DuckDB
1. Initialize a project with a pipeline that loads to DuckDB by running
dlt init chess duckdb
2. Install the necessary dependencies for DuckDB by running
pip install -r requirements.txt
3. Run the pipeline
python3 chess.py
Destination Configuration
By default, a DuckDB database will be created in the current working directory with a name <pipeline_name>.duckdb
(chess.duckdb
in the example above). After loading, it is available in read/write
mode via with pipeline.sql_client() as con:
which is a wrapper over DuckDBPyConnection
. See duckdb docs for details.
The duckdb
credentials do not require any secret values. You are free to pass the configuration explicitly via the credentials
parameter to dlt.pipeline
or pipeline.run
methods. For example:
# will load data to files/data.db database file
p = dlt.pipeline(pipeline_name='chess', destination='duckdb', dataset_name='chess_data', full_refresh=False, credentials="files/data.db")

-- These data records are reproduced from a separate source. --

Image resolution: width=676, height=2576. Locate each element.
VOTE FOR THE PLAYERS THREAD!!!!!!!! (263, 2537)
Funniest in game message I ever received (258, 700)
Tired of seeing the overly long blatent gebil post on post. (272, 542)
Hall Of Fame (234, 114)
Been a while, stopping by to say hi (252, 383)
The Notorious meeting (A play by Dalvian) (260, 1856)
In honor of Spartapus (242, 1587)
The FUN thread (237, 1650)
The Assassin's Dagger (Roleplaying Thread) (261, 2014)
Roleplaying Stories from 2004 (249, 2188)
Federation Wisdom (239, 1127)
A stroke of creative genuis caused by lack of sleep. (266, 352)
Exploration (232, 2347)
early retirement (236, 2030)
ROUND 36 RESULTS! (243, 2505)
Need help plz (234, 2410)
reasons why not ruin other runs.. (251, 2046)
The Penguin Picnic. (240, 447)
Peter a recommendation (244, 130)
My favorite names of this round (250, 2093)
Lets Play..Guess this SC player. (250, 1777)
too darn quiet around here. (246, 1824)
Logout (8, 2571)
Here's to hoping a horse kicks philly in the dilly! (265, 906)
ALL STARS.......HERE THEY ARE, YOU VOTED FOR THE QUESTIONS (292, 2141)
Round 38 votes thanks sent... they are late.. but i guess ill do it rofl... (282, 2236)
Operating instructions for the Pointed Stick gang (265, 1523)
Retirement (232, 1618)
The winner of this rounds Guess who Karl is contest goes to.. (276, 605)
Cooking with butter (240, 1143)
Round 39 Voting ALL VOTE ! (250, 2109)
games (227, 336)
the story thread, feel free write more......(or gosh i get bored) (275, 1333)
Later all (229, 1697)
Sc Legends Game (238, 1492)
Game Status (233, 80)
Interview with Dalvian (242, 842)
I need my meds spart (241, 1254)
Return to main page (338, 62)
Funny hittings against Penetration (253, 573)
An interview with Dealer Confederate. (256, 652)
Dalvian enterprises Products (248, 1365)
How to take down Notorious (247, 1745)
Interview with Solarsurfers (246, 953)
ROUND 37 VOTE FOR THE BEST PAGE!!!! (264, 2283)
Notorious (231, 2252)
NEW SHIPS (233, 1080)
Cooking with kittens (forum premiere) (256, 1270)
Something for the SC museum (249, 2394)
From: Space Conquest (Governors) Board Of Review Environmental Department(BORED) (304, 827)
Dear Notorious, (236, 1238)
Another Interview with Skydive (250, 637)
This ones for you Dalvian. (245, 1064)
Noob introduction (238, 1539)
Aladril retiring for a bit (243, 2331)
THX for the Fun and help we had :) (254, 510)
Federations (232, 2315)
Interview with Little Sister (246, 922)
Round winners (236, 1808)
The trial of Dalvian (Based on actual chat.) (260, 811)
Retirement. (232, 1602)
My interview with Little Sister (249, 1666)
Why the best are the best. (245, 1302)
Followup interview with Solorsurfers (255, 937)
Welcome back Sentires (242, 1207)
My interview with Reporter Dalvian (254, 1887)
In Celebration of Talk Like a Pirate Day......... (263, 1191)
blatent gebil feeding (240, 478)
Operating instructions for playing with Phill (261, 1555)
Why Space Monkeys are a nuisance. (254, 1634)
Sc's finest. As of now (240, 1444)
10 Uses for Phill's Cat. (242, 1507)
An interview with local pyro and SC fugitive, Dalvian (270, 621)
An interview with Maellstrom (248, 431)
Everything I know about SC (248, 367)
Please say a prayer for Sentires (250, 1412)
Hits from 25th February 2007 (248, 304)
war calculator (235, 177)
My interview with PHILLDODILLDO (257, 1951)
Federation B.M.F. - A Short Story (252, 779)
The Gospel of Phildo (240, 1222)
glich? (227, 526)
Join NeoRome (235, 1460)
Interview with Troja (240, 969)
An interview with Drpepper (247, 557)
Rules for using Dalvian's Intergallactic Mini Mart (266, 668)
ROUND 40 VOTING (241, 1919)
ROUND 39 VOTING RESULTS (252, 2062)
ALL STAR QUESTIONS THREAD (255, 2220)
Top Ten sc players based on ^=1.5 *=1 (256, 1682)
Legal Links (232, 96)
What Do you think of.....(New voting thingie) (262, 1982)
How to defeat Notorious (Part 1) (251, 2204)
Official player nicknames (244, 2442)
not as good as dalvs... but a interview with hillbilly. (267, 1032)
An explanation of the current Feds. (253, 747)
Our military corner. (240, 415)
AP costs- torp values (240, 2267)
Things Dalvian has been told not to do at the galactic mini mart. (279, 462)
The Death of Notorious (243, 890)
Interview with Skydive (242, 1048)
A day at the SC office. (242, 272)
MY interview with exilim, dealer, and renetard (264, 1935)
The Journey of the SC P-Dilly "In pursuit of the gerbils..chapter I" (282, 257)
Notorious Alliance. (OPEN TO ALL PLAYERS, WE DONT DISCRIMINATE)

# will load data to /var/local/database.duckdb
p = dlt.pipeline(pipeline_name='chess', destination='duckdb', dataset_name='chess_data', full_refresh=False, credentials="/var/local/database.duckdb")
The destination accepts a duckdb
connection instance via credentials
, so you can also open a database connection yourself and pass it to dlt
to use. :memory:
databases are supported.
import duckdb
db = duckdb.connect()
p = dlt.pipeline(pipeline_name='chess', destination='duckdb', dataset_name='chess_data', full_refresh=False, credentials=db)
This destination accepts database connection strings in format used by duckdb-engine.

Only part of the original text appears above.